Maryland “threw out a mean-spirited, ineffective, Republican governor after just one term.” If all goes well, New Jersey could have that in common, Maryland’s top Democrat said Wednesday.

Maryland Gov. Martin O’Malley (D) offered the assessment Wednesday night as he delivered the keynote speech at a dinner hosted by the New Jersey Democratic State Committee.

O’Malley’s address in a hotel ballroom in New Brunswick heavily targeted New Jersey Gov. Chris Christie (R), a darling of conservatives nationally, and included a few shots as well at the Republican whom O’Malley defeated for a second time last year, former Maryland governor Robert L. Ehrlich Jr.

O’Malley’s win by nearly 15 percentage points, coupled with his ascension to chairman of the Democratic Governors Association, has made him a draw on the party’s dinner circuit around the country.
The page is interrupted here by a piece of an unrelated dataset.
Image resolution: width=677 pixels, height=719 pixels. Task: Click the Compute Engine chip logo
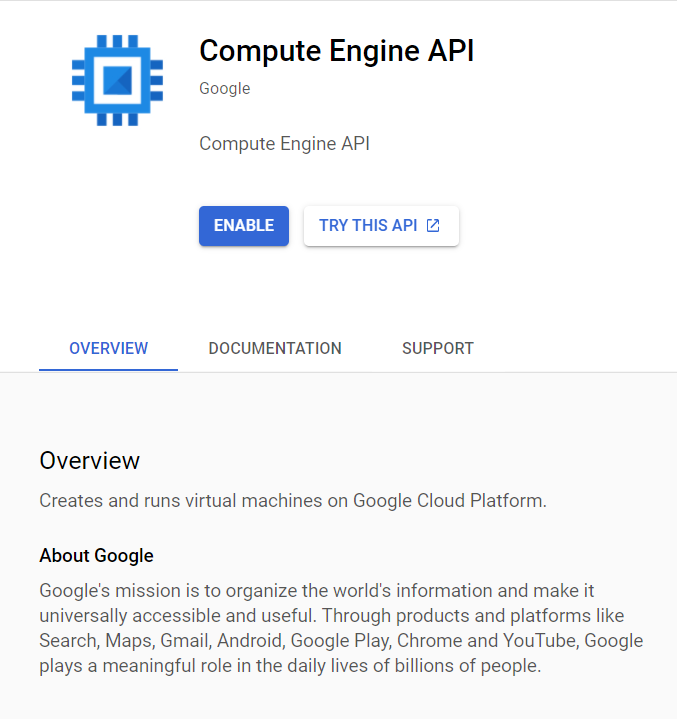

At Wednesday night’s Jefferson-Jackson dinner, he devoted the bulk of his speech to contrasting the way Democrats and Republicans govern.

Democrats, O’Malley asserted, “choose to invest in our kids’ future. That’s why we choose to invest in education, research, development, healing, cures and new technologies. That’s why we believe in rebuilding our nation’s crumbling infrastructure.”

By contrast, he said, there is “a new breed of tea-partying Republican governors who are not focused on job creation.”

“They are engaged in an historic overreach,” O’Malley said. “They care more about settling old scores than they do about creating new jobs. Rather than advancing innovation, they push narrow ideology. Instead of expanding opportunity, they seek to make teachers, fire fighters and nurses pay the price for a recession that America’s workers did not create.”

O’Malley and Christie, both of whom have been mentioned as possible 2016 presidential candidates, have engaged in some verbal sparring through the media in recent months, with Christie accusing O’Malley of “spewing pabulum” and criticizing him to get his name in The New York Times.

Speaking to the New Jersey party faithful, O'Malley accused Christie of having “tap-danced across the national media stage” to the delight of “enthusiastic FDR-haters.”

In making his case that Maryland and New Jersey have many things in common, O’Malley also offered this observation: “You’re the home of the New Jersey Devils. We’re the vacation home of former Vice President Dick Cheney.”